Changing the way kids see vegetables

Are you running out of ideas for how to get your kids interested in vegies? Don’t worry, you’re not alone. Sarah Dwyer, a mother of three and an experienced public health consultant, is here to help with a fresh and practical idea all the way from Belgium.

We all know that we should all be eating more vegetables. Fruits and vegetables are generally lumped together and yes both are deemed healthy but with the nutritional guidelines recommending 4-5 serves of veg and 1-2 serves of fruit per day for children[i], it’s can be a challenge to get the kids (and sometimes ourselves!) to choose the vegie sticks over the sweeter watermelon and strawberries. So, it probably doesn’t come as a surprise that Australian kids aren’t meeting the dietary recommendations for vegetables. In 2014–15, although 68% of children ate enough serves of fruit, only 5% ate the suggested serves of veg [ii].

The other aspect to all of this is the availability of vegetables. The World Health Organization (WHO) recommends that on average we should all eat a minimum of 400 grams of fruits and vegetables each day. And yet the figures show that eating enough vegetables is a concern not just in Australia but all around the world. Previous studies have suggested that increasing consumption to the recommended 5 servings per day would improve health outcomes and wellbeing both mentally, physically, and socially. But here is the catch – globally the availability of fresh foods is not enough to make sure that everyone has access to the amounts required to meet these recommended levels. Only 81 countries worldwide meet the WHO’s minimum recommendation which represents about 55% of the global population. That means a lot of people are living in countries with not enough supply of fresh produce. The good news is that we, here in Australia, are supplying more than we used to.[iii]

So, I think it’s time we focused on how we can get these amazing vitamin and mineral pocket rockets (aka vegetables) into our kids more frequently! But how?

One ingenious idea that I have stumbled upon comes from the Belgium supermarket, Delhaize. They launched a marketing campaign to encourage kids to eat healthier called ‘Magical Vegetables’. The campaign changed the names and packaging of 12 different types of vegetables with the end goal being to get kids to try them. Carrots for example became ‘orange rockets’, capsicums were ‘treasure boxes’ and tomatoes ‘clown noses’.

Graphic by Delhaize & TBWA

The feedback was that both kids and parents loved it. One parent remarked that their kids began to see vegetables in a more playful way, in turn making them more appealing. And the kids themselves saw vegetables in a humorous and funny way – making them more likely to take a bite and try the ’Magic Vegetables’. The sales also reflected the success of the campaign with 2 million of the 12 featured vegetables being sold in the first 2 weeks, translating into a whopping 151% sales increase![iv]

Such a simple idea, yet such an effective one. These results speak for themselves, kids are more likely to eat food if it’s marketed in a fun and engaging way. This shouldn’t be a surprise however because processed food companies have been using this fact for years.
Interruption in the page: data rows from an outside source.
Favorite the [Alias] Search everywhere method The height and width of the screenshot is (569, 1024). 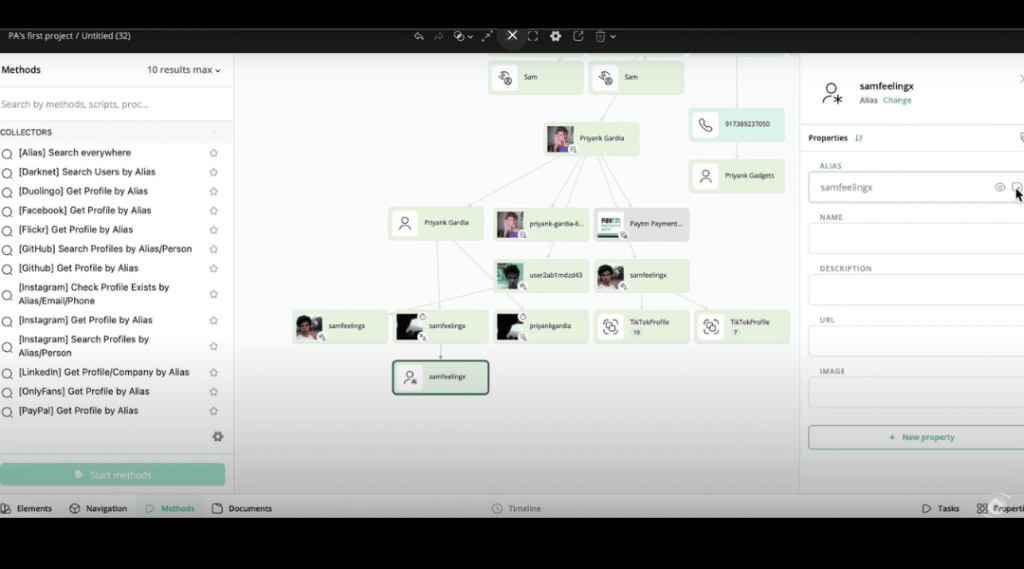(x=213, y=153)
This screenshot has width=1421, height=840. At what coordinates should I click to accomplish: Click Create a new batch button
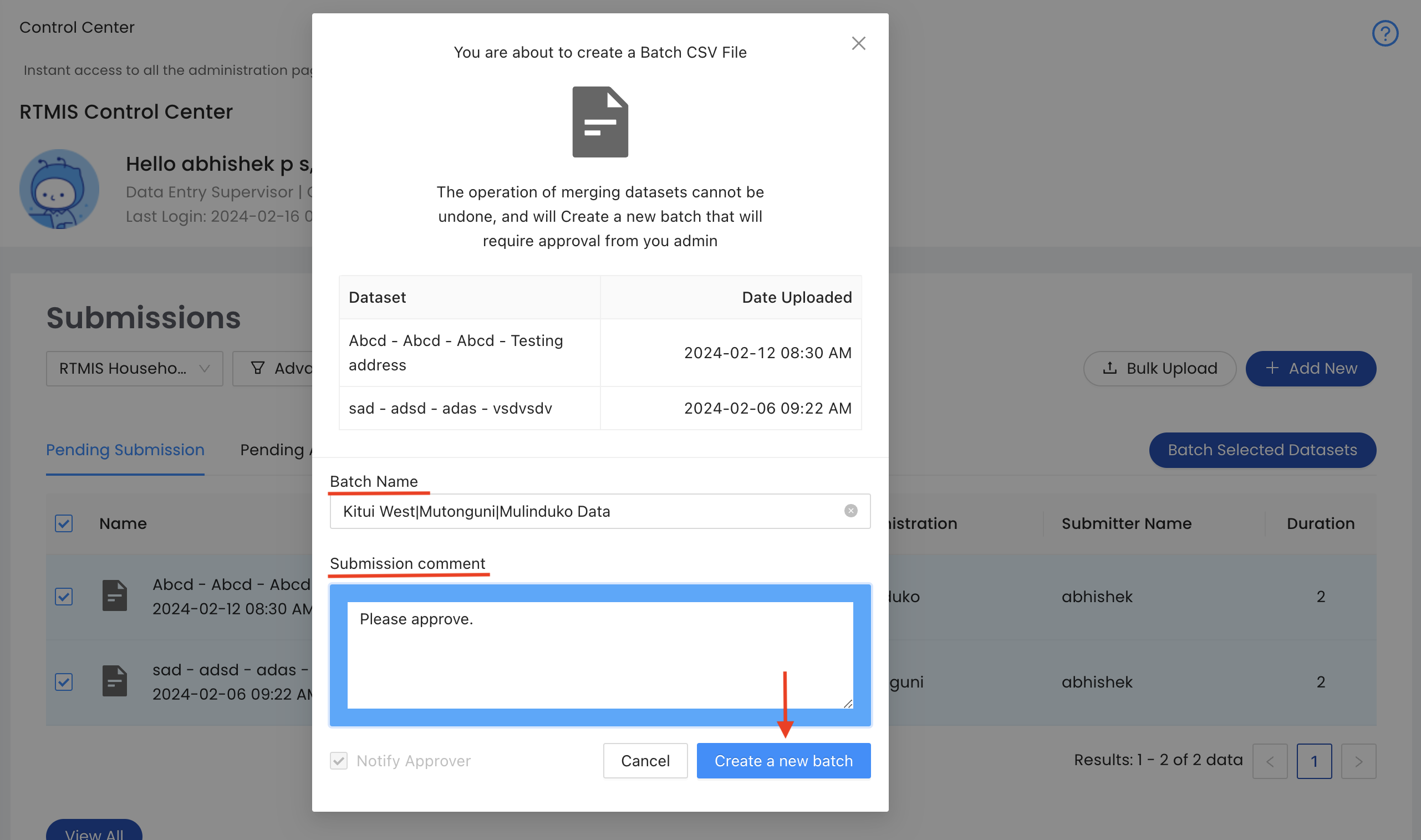coord(783,761)
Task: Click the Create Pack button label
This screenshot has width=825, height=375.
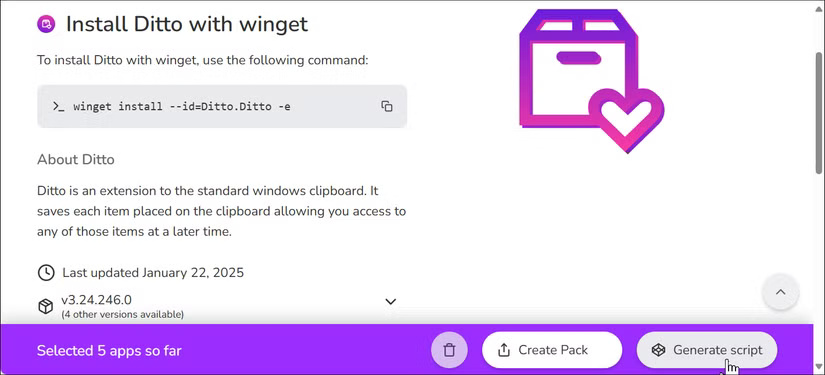Action: [x=553, y=350]
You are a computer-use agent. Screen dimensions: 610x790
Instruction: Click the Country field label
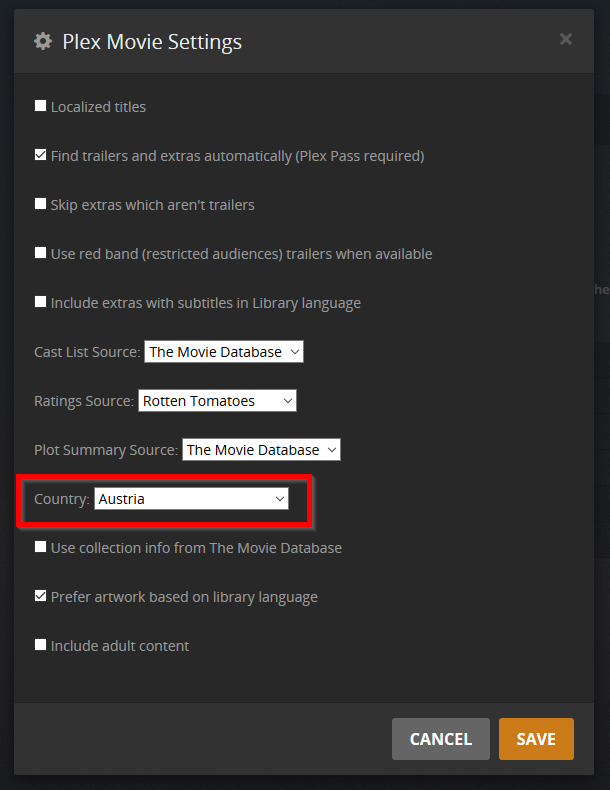[x=61, y=499]
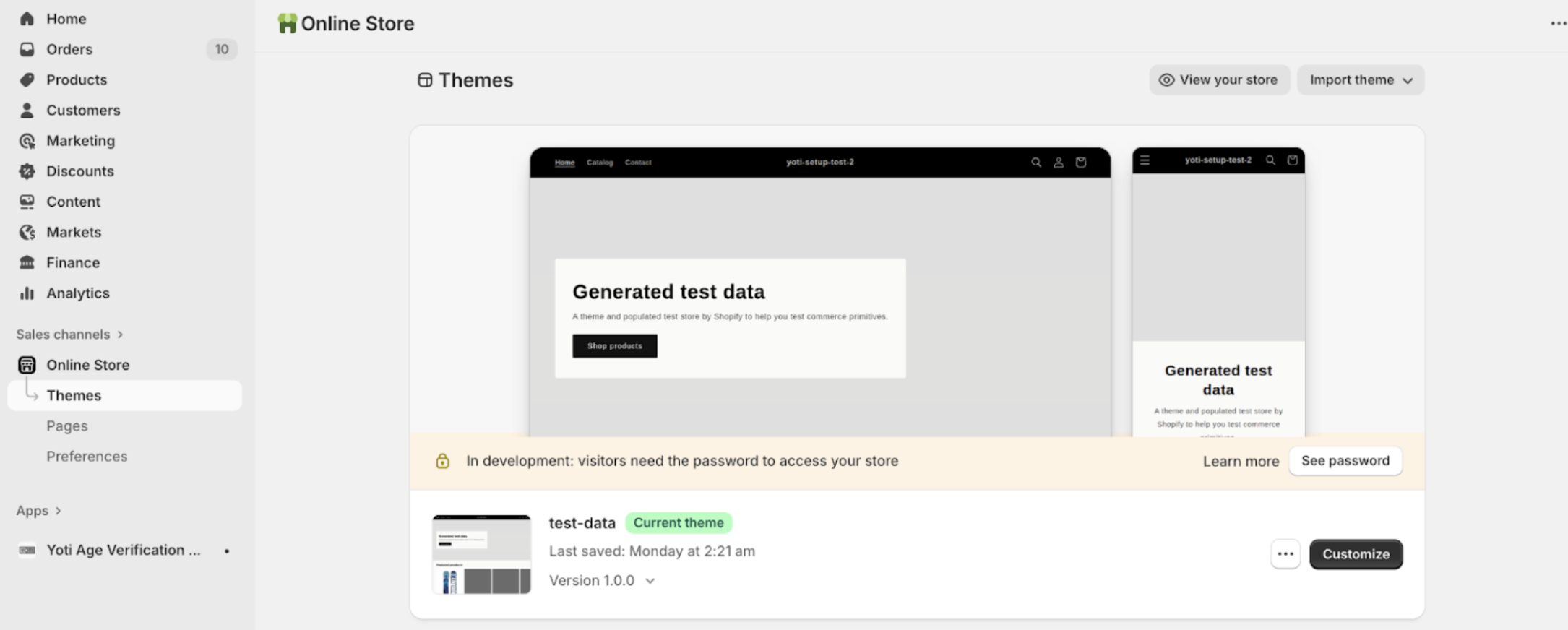Click the Customize button
1568x630 pixels.
tap(1356, 554)
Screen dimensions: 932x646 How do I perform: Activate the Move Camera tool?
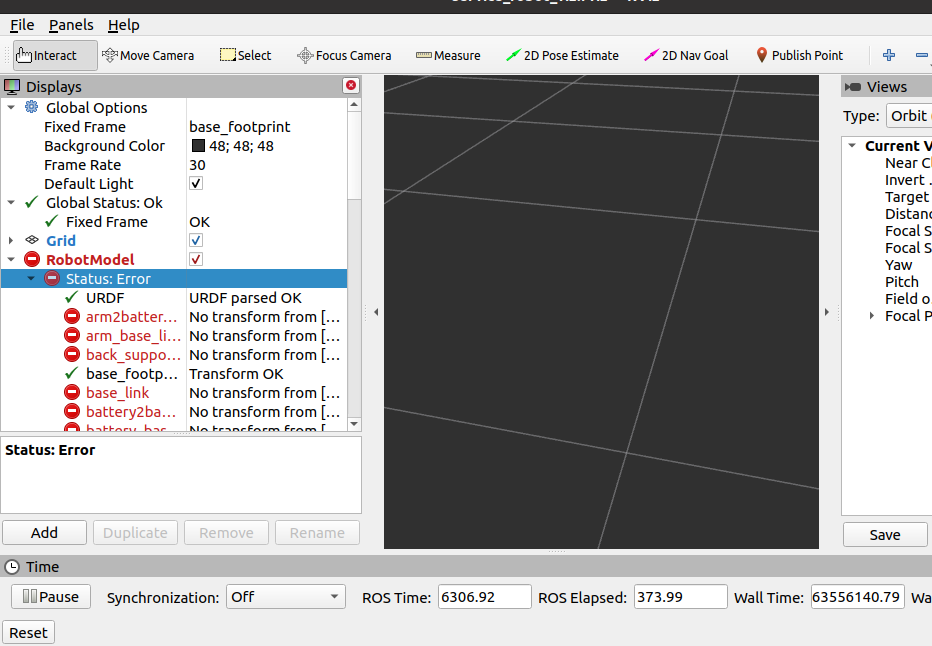click(x=148, y=56)
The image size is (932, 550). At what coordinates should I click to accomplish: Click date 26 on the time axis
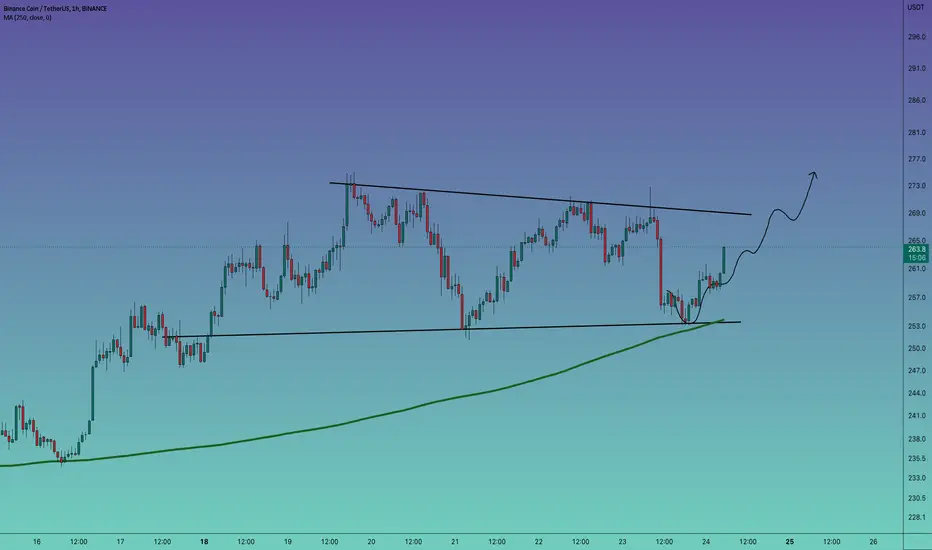[x=873, y=542]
Ideally, we would want more supermarkets and fresh food distributors to adopt and support public awareness campaigns like this to sell their fresh fruit and veg. But if history tells us anything, we might be waiting for a while.

In the meantime, this idea can be a good starting point if you’re looking to try a new way to get your kids excited about veg. It’s something that we can all start implementing right now at home. Let’s start calling carrots ‘orange rockets’ and maybe the humble leek a ‘witches’ broomstick’ (or whatever fun nicknames you can come up with) and see if it changes the variety of vegetables that our kids eat. Hopefully, it has a flow on effect and changes their requests for what to pop into the shopping trolley on your next trip to the supermarket.



[i] Nutrition Australia, Australian Dietary Guidelines: Recommended daily intakes, Accessed 22/7/20.

[ii] Australian Institute of Health and Welfare. Australia’s Health 2018, Publication Release Date: 20 Jun 2018, Accessed 22/7/20.

[iii] CSIRO, We don’t grow (or eat) enough fruits and veggies, July 18th 2019, Accessed 22/7/20.

[iv] Delhaize – Magic Vegetables, May 25th 2018, Accessed 22/7/20.